Herpes zoster infection

BMJ 2019; 364 doi: https://doi.org/10.1136/bmj.k5095 (Published 10 January 2019) Cite this as: BMJ 2019;364:k5095
  1. Phuc Le, assistant professor,
  2. Michael Rothberg, vice chair for research
  1. Center for Value-based Care Research, Cleveland Clinic, Cleveland, OH, USA
  1. Correspondence to Phuc Le lep{at}ccf.org

What you need to know

  • A typical history for herpes zoster might include neuropathic pain for around three days followed by a vesicular rash in a dermatomal distribution

  • Consider treatment with an antiviral for those over 50, or with evidence of trigeminal nerve involvement (ideally within 72 hours of symptoms), and refer those who are immunocompromised and/or have eye involvement

  • The rash takes around two weeks to resolve and can scar

  • Post-herpetic neuralgia is the most common complication and is more likely in older people, where it can take six months or more to resolve

  • In some areas a new recombinant zoster vaccine has been licensed; there is variation in whether the new or previous vaccine is recommended

Herpes zoster is caused by reactivation of a primary infection with varicella zoster virus.1 After a primary infection, the virus lies dormant in dorsal root or cranial nerve ganglia. Reactivation causes the typical dermatomal pain and vesicular rash (fig 1).

Fig 1

Vesicular rash caused by herpes zoster

Varicella zoster (commonly known as chickenpox) and herpes zoster (commonly known as shingles) are caused by the same herpes virus. Varicella follows the initial infection and causes a generalised rash, whereas herpes zoster occurs after reactivation, years later, and symptoms are usually localised to a specific dermatome.

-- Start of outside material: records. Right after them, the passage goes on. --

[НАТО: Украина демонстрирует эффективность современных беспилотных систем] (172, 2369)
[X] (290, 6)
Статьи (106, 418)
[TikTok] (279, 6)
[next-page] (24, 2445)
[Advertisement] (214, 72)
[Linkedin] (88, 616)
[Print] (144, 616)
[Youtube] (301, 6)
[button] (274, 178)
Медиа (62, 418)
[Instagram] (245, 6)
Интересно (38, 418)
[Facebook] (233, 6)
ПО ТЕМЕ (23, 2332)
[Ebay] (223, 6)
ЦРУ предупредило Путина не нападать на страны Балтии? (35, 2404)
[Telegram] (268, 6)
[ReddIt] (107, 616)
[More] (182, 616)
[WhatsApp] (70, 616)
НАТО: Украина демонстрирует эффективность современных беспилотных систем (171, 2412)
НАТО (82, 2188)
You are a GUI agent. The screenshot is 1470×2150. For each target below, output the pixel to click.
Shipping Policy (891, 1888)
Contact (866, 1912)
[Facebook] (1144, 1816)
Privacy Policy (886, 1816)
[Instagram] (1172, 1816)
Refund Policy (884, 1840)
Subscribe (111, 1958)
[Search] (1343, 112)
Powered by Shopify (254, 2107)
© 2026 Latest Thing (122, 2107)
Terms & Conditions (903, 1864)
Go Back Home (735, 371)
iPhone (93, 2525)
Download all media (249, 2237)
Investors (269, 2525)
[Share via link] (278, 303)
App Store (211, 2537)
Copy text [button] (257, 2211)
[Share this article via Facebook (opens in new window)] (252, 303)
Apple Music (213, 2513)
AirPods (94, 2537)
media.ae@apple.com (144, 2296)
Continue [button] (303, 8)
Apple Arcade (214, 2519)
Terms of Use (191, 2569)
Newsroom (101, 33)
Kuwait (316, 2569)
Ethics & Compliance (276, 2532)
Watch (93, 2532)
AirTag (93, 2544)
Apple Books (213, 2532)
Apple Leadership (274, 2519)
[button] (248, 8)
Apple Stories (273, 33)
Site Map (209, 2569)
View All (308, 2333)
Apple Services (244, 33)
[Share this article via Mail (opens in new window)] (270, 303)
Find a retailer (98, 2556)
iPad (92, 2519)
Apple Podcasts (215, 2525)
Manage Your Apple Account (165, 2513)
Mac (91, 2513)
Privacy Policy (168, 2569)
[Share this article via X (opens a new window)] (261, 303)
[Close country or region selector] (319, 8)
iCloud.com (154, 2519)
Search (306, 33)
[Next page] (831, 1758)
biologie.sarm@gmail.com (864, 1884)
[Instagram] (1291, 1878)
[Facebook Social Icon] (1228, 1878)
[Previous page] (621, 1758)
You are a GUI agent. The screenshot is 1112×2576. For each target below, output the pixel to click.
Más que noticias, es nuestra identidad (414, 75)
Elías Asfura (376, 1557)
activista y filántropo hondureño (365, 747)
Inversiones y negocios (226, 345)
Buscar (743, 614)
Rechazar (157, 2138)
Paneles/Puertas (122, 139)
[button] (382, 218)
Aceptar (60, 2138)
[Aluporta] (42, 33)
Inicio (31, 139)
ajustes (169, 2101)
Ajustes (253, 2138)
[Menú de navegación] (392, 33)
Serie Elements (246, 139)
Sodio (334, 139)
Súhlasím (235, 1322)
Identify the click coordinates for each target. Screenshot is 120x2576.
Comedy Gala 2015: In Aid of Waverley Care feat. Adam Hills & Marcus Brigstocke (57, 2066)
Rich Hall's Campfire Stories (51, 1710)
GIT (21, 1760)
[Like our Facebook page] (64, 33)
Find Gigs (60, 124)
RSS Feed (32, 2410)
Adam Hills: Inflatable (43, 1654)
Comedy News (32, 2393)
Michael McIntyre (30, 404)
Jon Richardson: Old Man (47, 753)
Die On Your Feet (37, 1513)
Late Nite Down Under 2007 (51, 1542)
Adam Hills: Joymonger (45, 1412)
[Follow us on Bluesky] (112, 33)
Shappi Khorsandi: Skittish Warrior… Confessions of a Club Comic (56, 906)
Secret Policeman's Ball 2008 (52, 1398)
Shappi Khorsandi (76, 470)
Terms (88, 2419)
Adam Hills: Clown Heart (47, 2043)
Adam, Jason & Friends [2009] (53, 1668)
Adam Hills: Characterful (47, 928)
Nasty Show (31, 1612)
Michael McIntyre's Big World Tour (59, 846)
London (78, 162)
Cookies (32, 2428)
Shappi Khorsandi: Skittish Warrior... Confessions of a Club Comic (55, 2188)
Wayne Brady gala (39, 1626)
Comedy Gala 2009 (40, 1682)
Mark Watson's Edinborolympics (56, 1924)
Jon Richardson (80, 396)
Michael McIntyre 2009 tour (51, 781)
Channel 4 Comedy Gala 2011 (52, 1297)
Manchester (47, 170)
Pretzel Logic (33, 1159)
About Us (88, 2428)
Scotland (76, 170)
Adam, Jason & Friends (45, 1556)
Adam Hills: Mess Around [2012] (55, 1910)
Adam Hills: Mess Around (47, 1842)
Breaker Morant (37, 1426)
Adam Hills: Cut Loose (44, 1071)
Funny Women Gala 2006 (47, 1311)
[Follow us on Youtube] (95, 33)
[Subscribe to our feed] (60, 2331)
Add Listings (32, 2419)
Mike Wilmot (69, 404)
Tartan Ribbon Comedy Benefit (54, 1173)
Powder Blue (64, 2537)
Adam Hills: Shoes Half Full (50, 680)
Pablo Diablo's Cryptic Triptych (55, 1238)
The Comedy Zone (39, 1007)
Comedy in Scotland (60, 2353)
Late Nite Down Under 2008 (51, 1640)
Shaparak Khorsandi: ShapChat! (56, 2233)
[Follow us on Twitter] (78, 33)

The overall annual incidence of herpes zoster in the UK is estimated to be 1.85-3.9 cases per 1000 population,2 increasing with age from fewer than two cases per 1000 among people under 50 to 11 cases per 1000 among people aged 80 or older. In the US, incidence ranges from 1.2 to 3.4 cases per 1000 person years, increasing with age to 3.9 to 11.8 cases per 1000 person years among people aged 65 or older.34

Who is at risk?

Over 90% of adults in the US have serological evidence of primary varicella …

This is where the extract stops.